Clary sage forms a rosette of large, velvety leaves the first year. The stalks of pink to white flowers produced the second year may be up to 5 ft tall. Fall sown plants will bloom the next year, after vernalization. The plant is adapted to a dry climate and produces more oil under low fertility and moisture. Oil yields of 0.15% (fresh weight basis) were reported from plants growing on poor ground at high altitudes, while yields of only 0.07% were obtained from plants on rich soil (1).

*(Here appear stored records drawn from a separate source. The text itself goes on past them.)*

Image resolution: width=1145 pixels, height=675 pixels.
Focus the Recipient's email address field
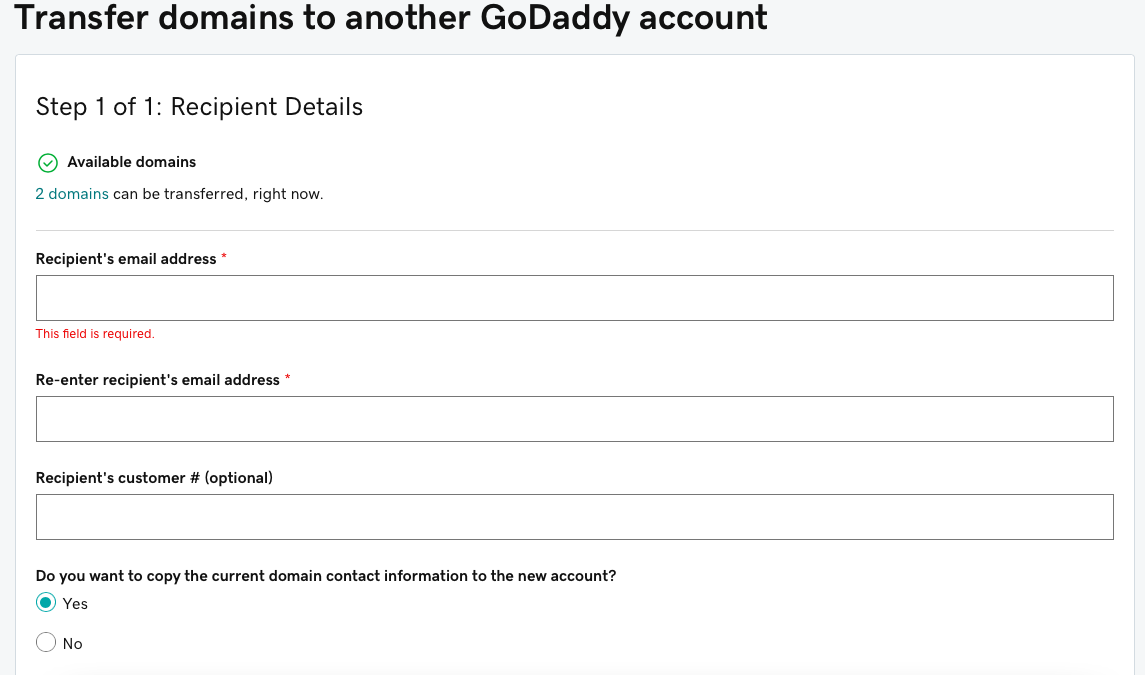click(574, 298)
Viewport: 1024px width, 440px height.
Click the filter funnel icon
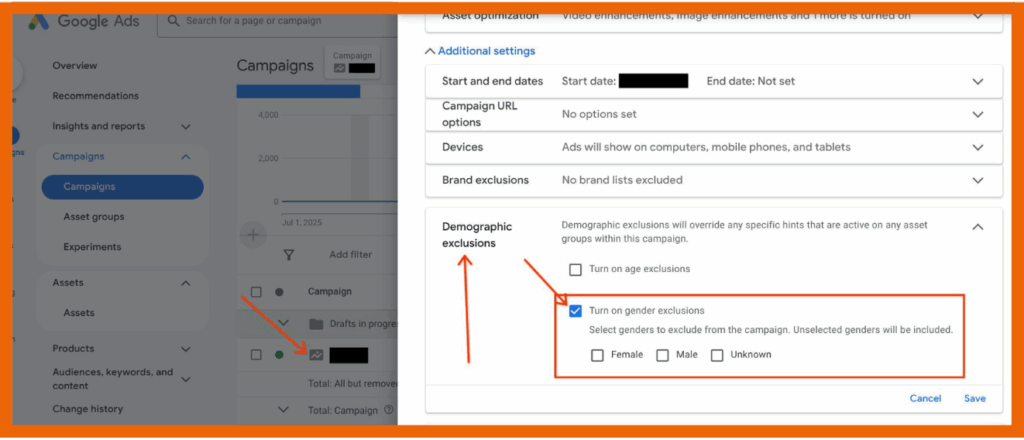tap(289, 255)
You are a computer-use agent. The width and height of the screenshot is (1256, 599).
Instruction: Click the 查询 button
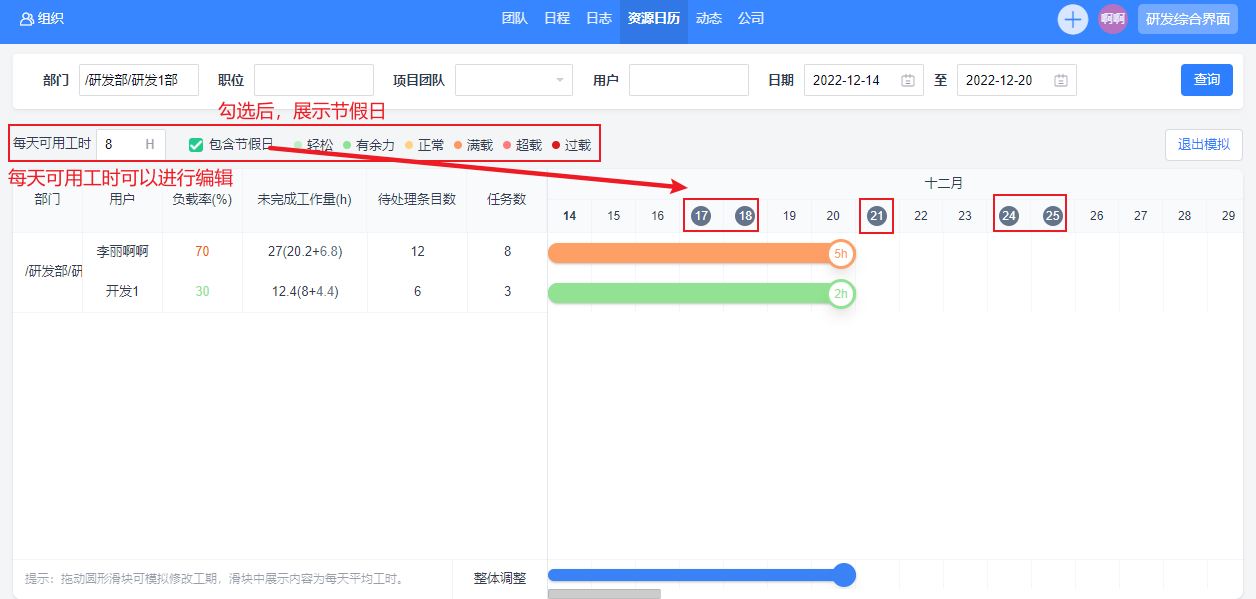1206,80
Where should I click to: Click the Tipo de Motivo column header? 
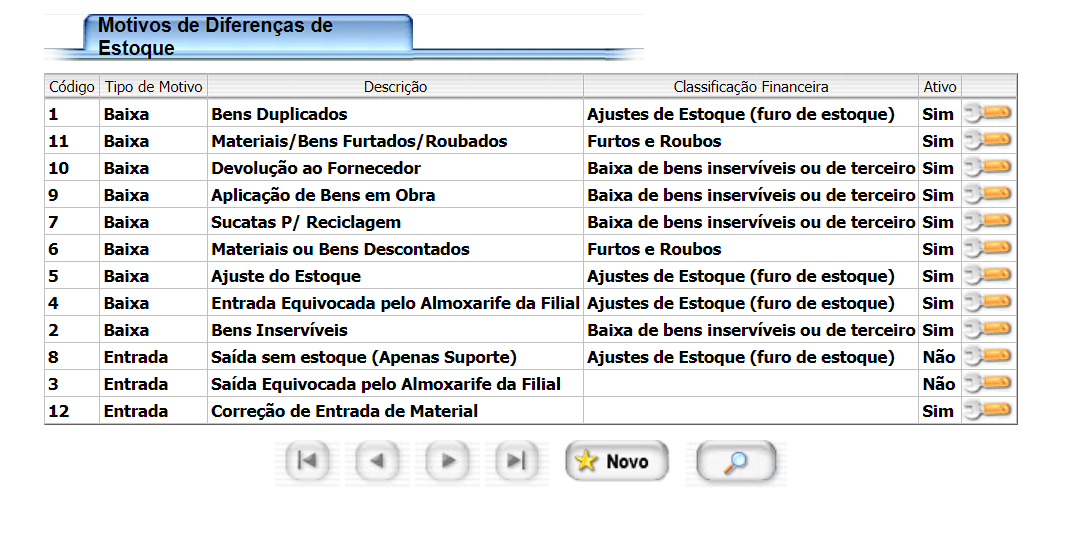tap(153, 87)
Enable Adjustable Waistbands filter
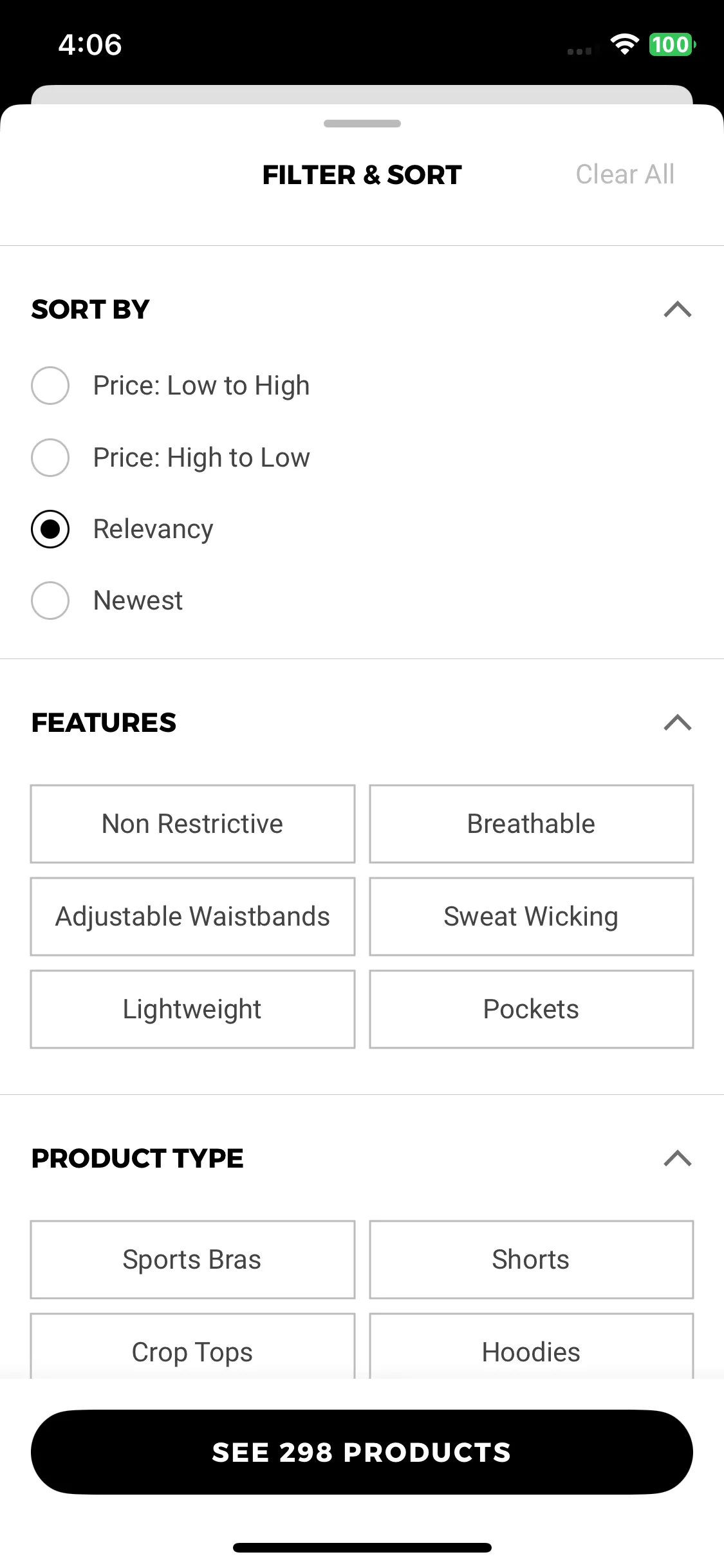Viewport: 724px width, 1568px height. [x=192, y=917]
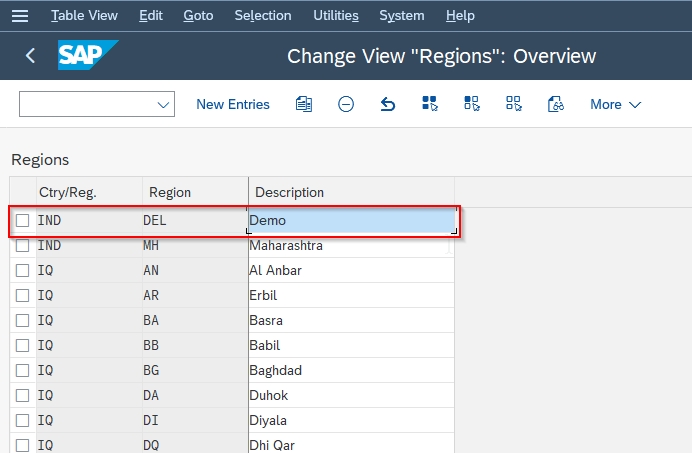Screen dimensions: 692x453
Task: Click the Delete minus-circle icon
Action: tap(346, 105)
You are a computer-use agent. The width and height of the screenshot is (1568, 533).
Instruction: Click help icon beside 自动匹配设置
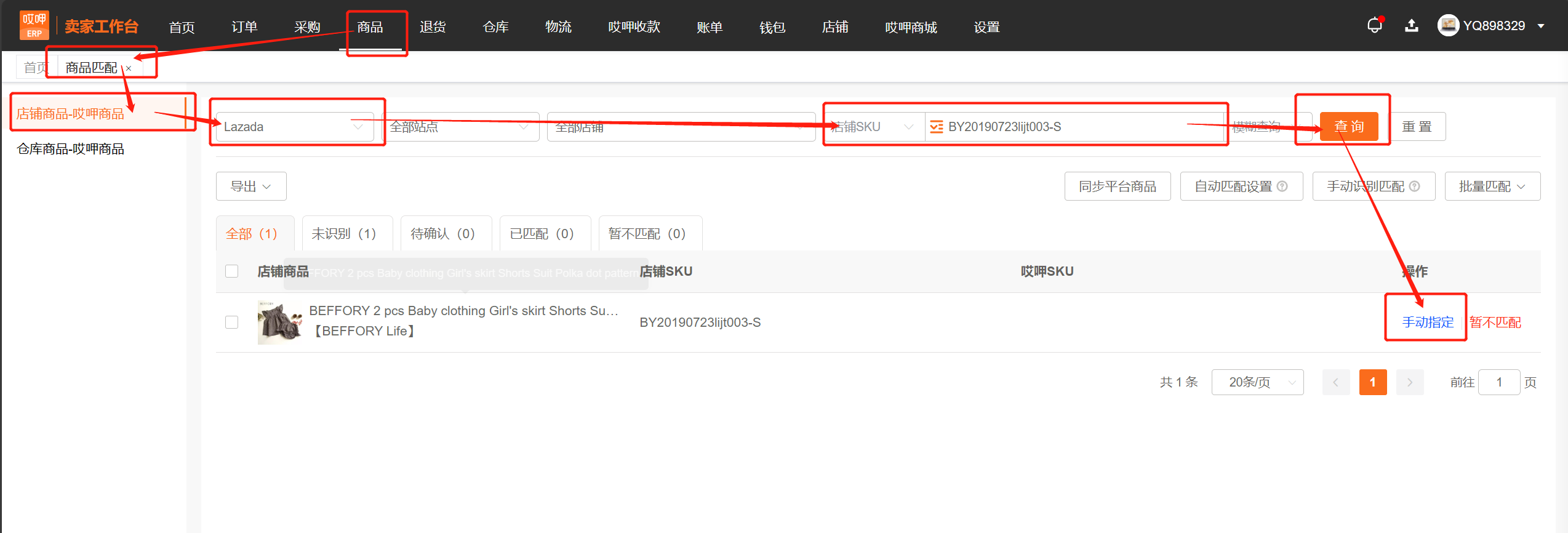(x=1282, y=186)
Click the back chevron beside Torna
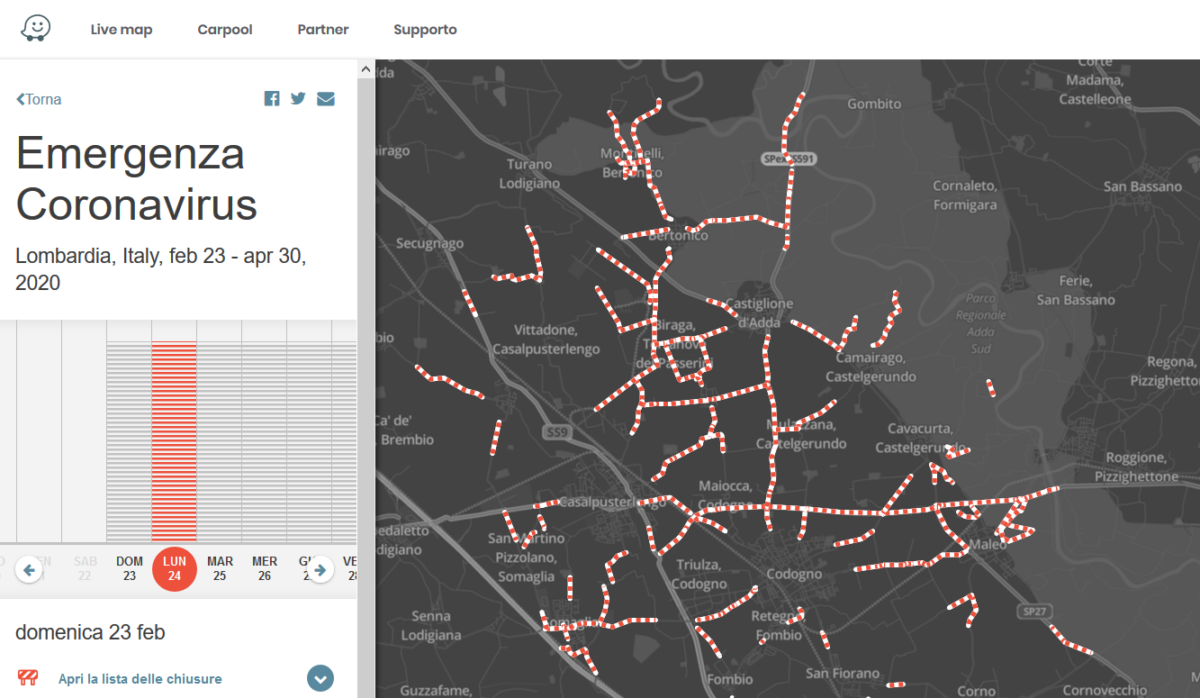 click(x=18, y=98)
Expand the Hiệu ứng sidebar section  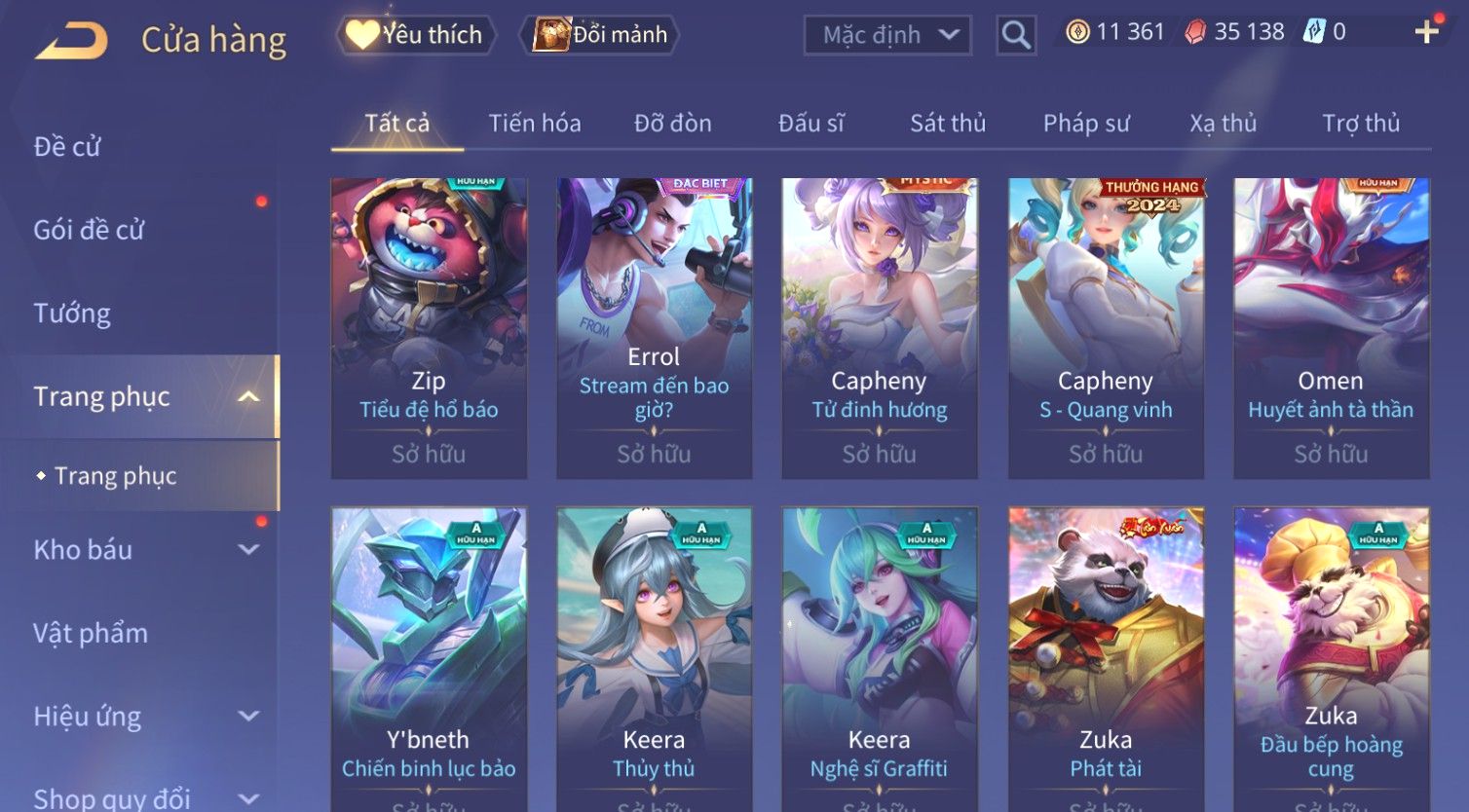249,717
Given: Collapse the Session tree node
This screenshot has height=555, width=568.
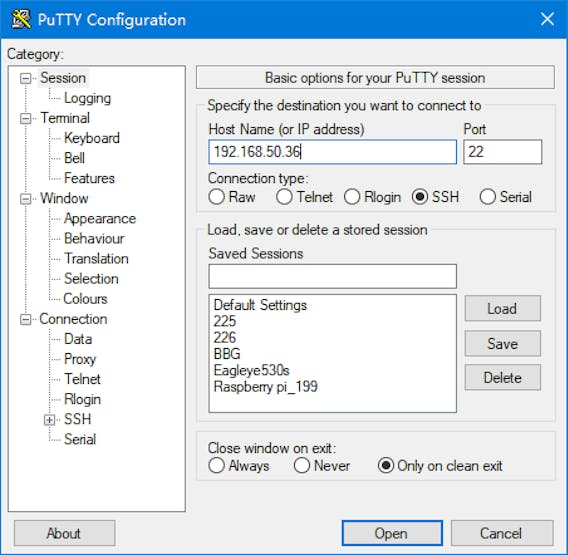Looking at the screenshot, I should click(x=25, y=78).
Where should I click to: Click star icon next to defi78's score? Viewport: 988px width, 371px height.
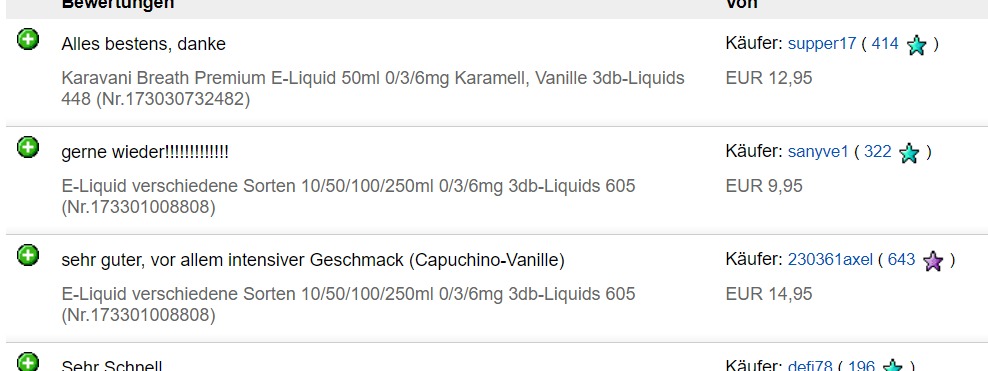click(x=892, y=365)
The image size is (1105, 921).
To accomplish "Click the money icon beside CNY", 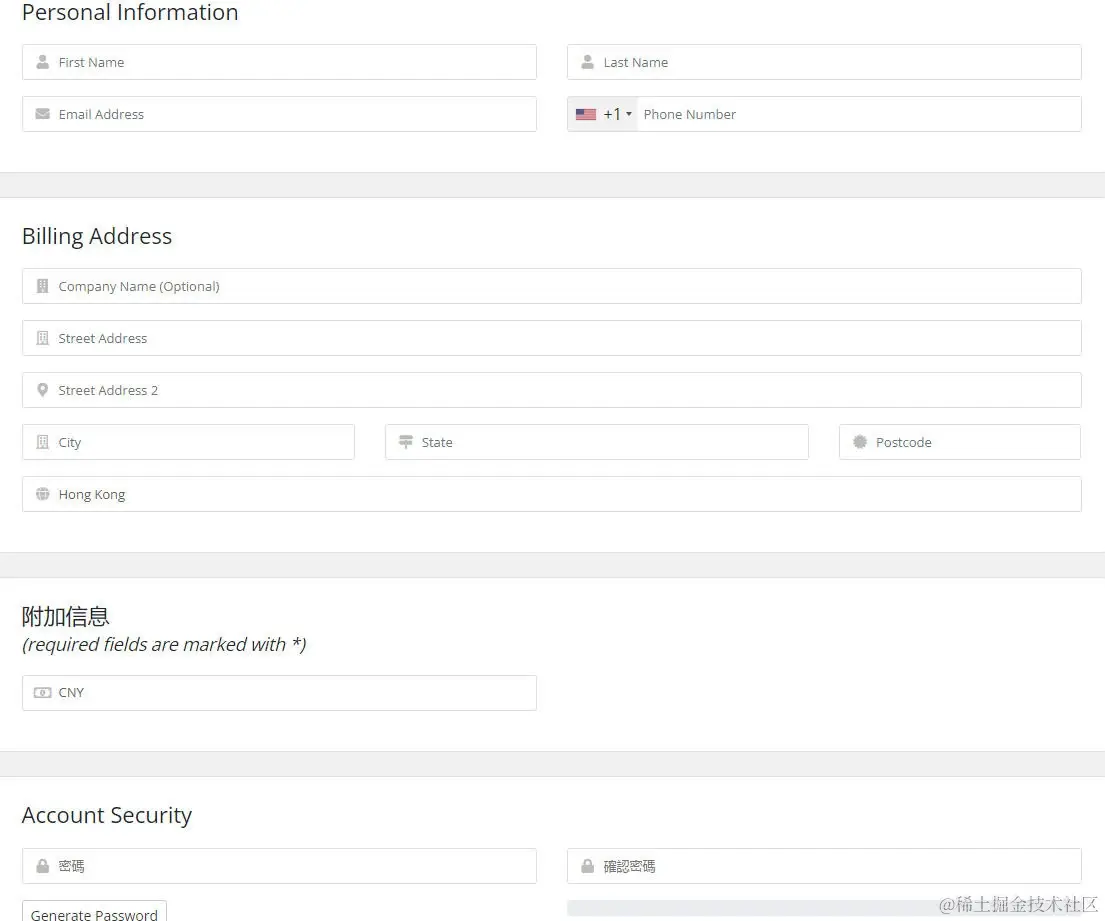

The plant is harvested during late bloom, when the seeds are at the milky stage. Most of the oil is in the flowering stalk, so the plant should be cut to include the inflorescence and only the top few pairs of leaves. The plant material is distilled fresh, and should be distilled immediately to avoid volatilization of the oil. Oil content is lowest from noon to 3:00 pm, so Clary sage should be harvested in the evening or morning hours (2). The oil is rich in linalyl acetate (45-87%) with sclareol, linalool, nerol, betapinene, alpha- and beta-thujone, borneol, and a small amount of mircene and camphor (2).


Clary sage is well adapted to the climate of western Montana. Yield and quality of plants grown at the WARC was high, and the plants were free of pests and diseases. The crop was established from transplants in this trial, but fall direct seeding may also be done. A plant with 5-7 rosette leaves is more resistant to winter injury than are smaller seedlings (2).